Updated October 24, 2019 - 8:16 pm

Youths under the age of 18 will be able to participate in fundraising lotteries as long as winners of events aren’t awarded cash prizes, the Nevada Gaming Commission agreed Thursday.

In a unanimous vote, commissioners adopted amendments to regulations governing charitable lotteries and games as required in legislation signed into law in May.

Enabling youths to participate turned into a contentious issue as regulators crafted the new rules.

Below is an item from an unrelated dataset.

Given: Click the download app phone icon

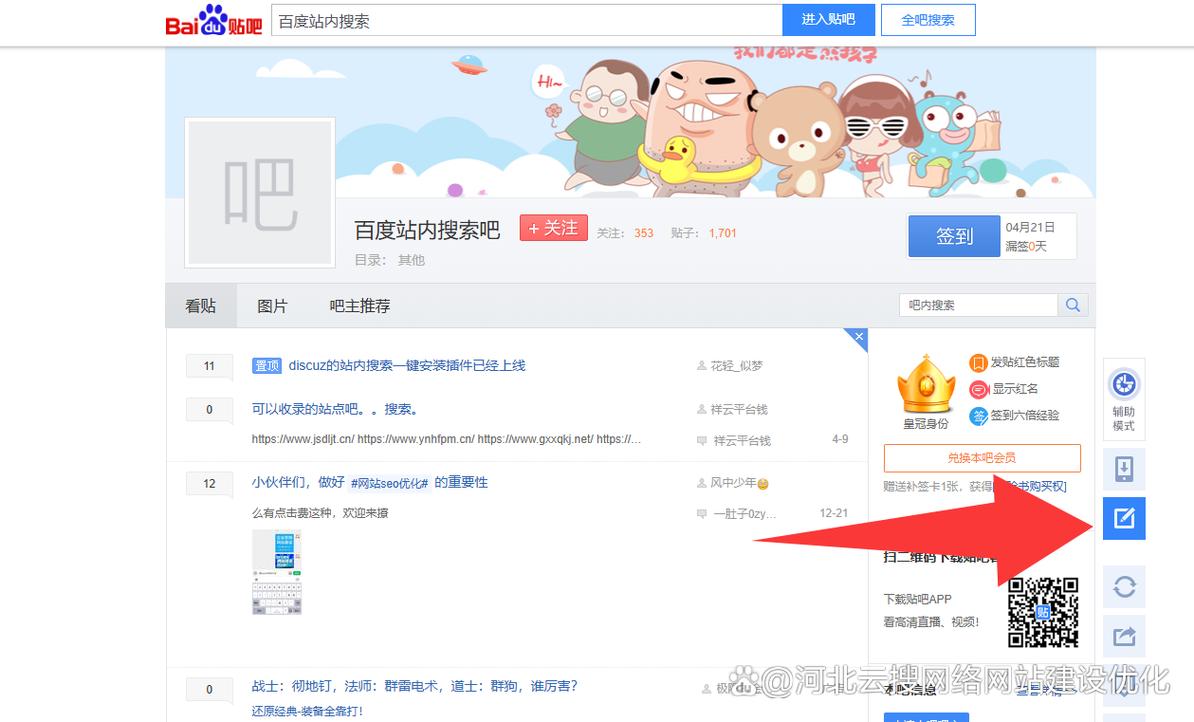Looking at the screenshot, I should coord(1123,468).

In initial drafts, several organizations were concerned that a broad interpretation of the rules would prohibit youths from selling tickets for fundraisers or otherwise participating in programs developed by sponsoring organizations.

Organizations including Ducks Unlimited, Nevada Bighorns Unlimited and the Rocky Mountain Elk Foundation were concerned that the regulation could have affected their youth conservation programs because the regulation’s wording prohibited persons under the age of 18 from “entering, purchasing tickets for entry into, collecting winnings from or participating in the administration of … any charitable lottery.”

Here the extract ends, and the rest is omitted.